[WHAT YOU HAVE TO DO]: Update the material from the line with "You are a computer-use agent." to the line with "Instruction: Click the" by changing "Incognito" to "Guest", with nothing else altered. Give back only those lines.

[EXERCISE INPUTS]:
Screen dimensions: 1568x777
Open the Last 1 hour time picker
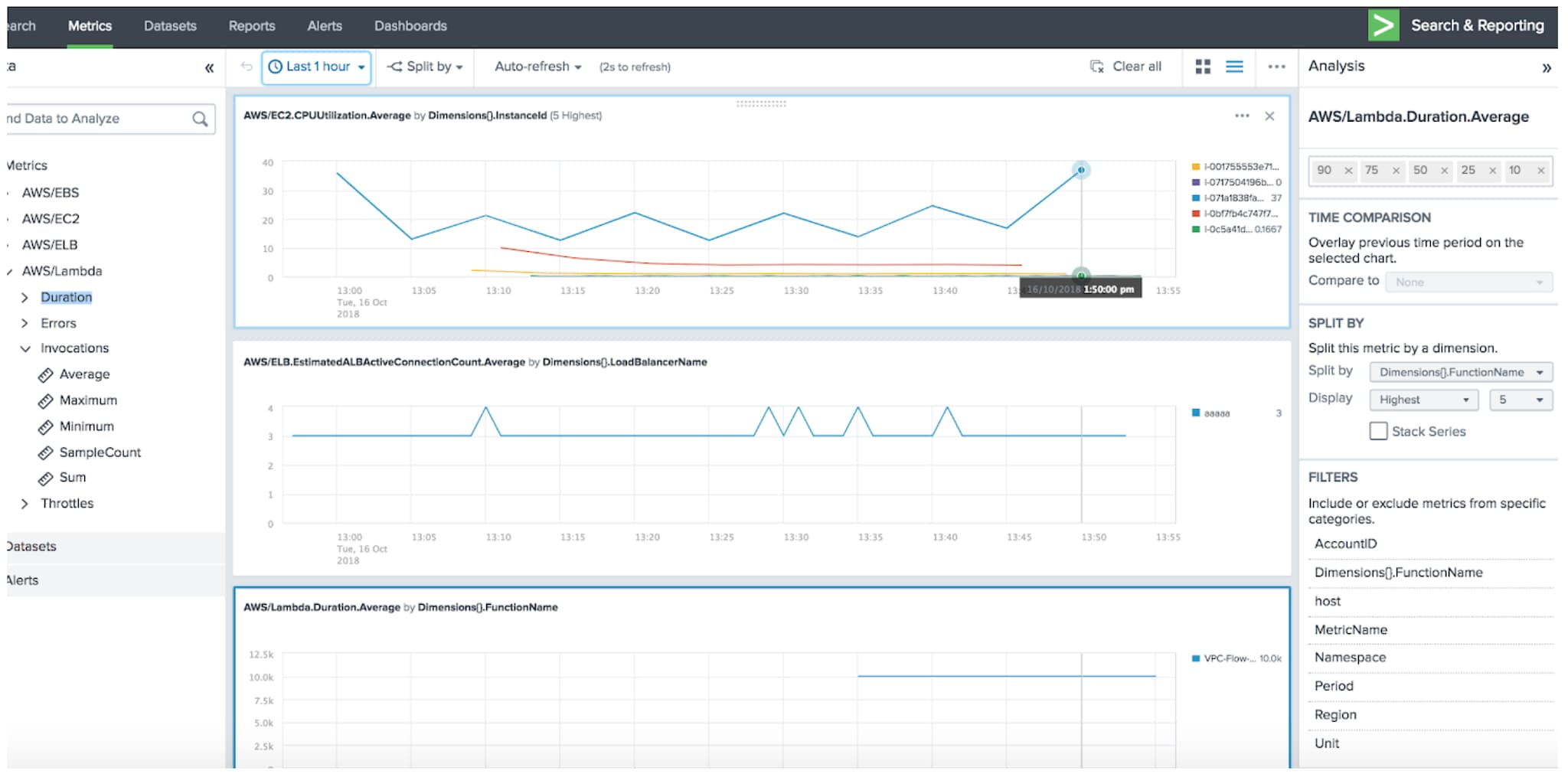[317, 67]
* * *
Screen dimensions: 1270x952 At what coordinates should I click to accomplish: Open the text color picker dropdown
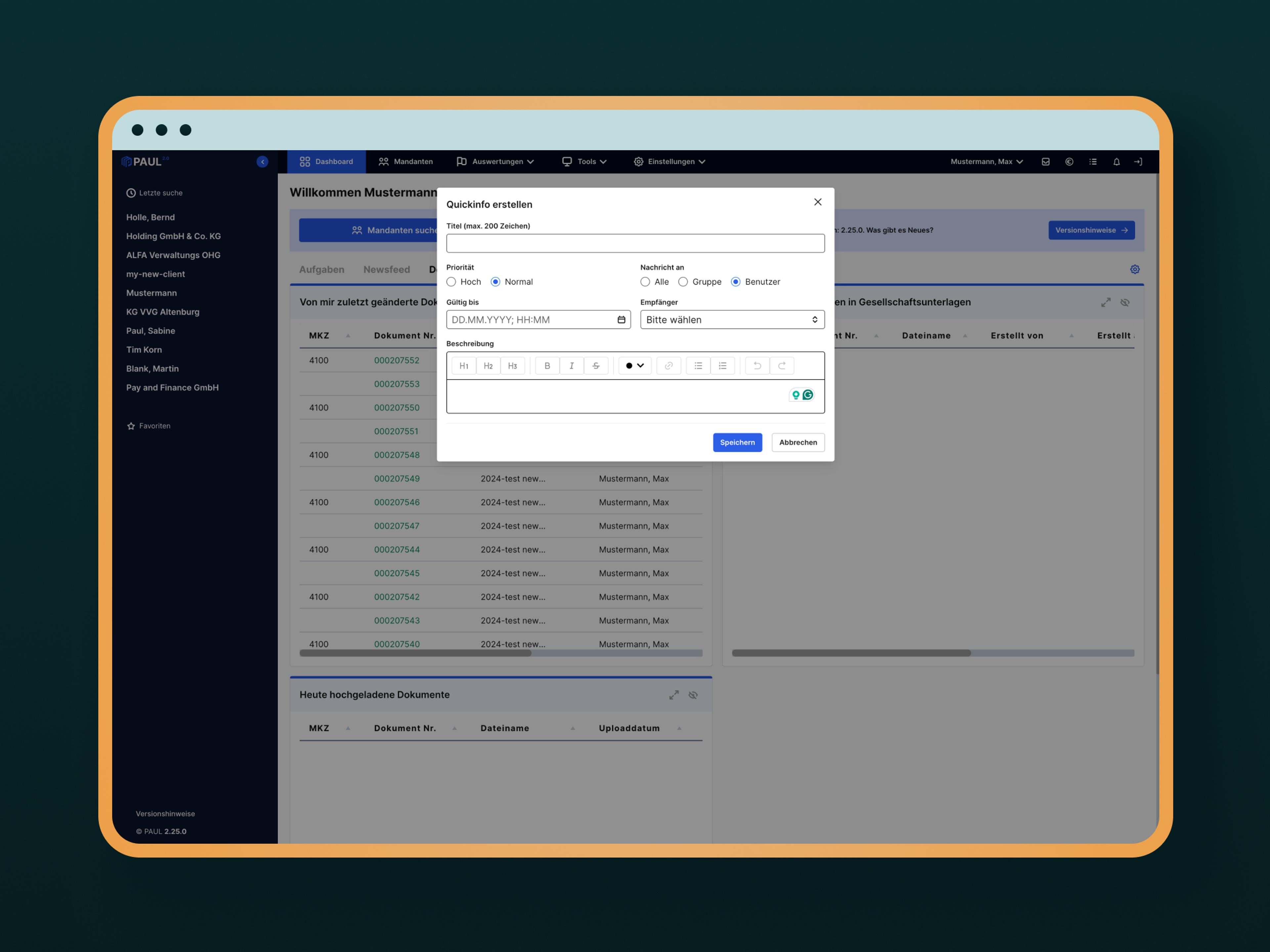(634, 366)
* * *
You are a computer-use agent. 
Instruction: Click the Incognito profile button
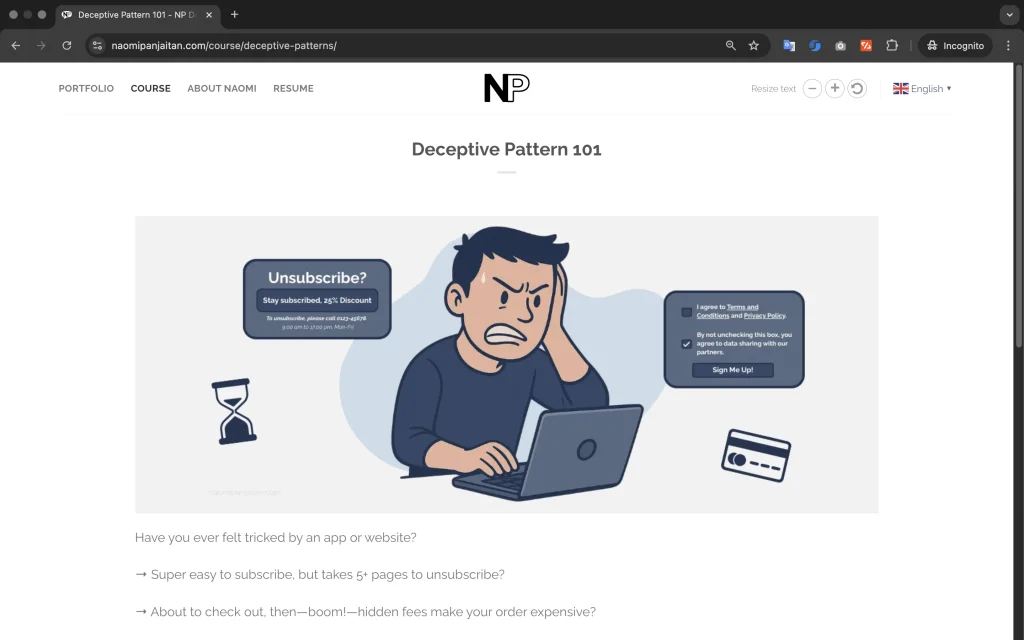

[COMPLETED TASK]:
You are a computer-use agent. 
Instruction: Click the Guest profile button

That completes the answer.